[Supplied material]
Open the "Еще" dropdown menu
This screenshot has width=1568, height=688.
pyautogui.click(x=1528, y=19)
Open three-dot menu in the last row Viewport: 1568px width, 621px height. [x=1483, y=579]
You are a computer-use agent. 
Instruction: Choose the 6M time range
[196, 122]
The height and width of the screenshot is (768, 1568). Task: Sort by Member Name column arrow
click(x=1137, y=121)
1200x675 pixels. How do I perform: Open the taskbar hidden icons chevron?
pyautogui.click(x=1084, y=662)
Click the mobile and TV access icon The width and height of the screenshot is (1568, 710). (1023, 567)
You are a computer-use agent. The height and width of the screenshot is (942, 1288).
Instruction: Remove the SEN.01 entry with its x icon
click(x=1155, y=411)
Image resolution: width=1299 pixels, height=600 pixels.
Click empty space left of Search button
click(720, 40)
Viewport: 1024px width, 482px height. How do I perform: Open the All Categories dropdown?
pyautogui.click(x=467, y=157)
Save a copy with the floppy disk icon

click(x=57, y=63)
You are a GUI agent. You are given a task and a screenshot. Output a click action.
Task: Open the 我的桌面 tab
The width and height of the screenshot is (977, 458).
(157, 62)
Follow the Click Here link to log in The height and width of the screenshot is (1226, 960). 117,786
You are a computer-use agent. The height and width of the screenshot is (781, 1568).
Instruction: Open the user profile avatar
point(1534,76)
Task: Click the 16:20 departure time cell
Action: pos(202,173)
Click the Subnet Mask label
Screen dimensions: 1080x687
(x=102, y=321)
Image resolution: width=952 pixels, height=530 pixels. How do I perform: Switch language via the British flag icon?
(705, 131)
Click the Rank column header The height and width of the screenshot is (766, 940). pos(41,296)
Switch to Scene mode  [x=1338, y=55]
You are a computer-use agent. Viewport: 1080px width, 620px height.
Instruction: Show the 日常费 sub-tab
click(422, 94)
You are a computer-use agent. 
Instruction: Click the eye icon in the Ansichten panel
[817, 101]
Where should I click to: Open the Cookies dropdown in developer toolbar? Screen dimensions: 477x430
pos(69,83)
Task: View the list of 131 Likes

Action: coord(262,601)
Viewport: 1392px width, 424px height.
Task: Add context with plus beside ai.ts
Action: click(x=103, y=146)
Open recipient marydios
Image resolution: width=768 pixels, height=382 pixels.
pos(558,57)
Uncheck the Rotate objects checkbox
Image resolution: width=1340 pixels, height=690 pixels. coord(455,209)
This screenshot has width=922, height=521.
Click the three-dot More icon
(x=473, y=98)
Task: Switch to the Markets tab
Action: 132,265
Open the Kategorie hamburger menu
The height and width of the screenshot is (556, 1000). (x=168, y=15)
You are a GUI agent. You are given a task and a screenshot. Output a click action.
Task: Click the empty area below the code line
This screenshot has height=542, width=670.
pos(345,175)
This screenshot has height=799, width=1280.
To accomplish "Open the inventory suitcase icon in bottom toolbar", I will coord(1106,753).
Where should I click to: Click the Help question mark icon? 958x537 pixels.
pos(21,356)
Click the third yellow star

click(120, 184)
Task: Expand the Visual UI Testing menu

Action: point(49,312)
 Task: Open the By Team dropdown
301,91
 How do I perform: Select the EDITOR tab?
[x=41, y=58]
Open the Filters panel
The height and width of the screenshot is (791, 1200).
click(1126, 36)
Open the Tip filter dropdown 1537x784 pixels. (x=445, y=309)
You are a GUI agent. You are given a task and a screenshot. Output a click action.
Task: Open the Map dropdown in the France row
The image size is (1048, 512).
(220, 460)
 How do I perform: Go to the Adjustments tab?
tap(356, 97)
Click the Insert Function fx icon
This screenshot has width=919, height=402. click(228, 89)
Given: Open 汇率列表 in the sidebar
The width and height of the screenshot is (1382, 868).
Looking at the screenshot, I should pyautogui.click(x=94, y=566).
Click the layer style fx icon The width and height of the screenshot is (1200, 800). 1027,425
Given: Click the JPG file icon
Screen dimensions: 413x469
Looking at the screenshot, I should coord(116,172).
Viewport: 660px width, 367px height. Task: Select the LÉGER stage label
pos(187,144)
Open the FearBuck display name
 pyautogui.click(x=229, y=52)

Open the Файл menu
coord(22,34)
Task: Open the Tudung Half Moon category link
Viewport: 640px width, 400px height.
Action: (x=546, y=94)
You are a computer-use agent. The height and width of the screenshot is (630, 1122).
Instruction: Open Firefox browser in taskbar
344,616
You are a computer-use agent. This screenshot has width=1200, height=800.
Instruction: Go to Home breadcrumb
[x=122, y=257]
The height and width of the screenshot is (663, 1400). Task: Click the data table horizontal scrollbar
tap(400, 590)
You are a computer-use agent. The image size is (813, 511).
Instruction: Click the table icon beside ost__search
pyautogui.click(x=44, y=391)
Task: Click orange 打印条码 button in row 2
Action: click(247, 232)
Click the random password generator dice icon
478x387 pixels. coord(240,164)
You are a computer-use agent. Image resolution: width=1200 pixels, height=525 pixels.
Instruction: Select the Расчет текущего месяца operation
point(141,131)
[/Supplied material]
# Exercise
In the entries above, find lines with "computer" and copy each.

# Exercise solution
You are a computer-use agent. 
You are a computer-use agent. The height and width of the screenshot is (942, 1288).
You are a computer-use agent. The height and width of the screenshot is (781, 1568).
You are a computer-use agent. Viewport: 1080px width, 620px height.
You are a computer-use agent. 
You are a computer-use agent. The height and width of the screenshot is (630, 1122).
You are a computer-use agent. This screenshot has width=1200, height=800.
You are a computer-use agent. The image size is (813, 511).
You are a computer-use agent. Image resolution: width=1200 pixels, height=525 pixels.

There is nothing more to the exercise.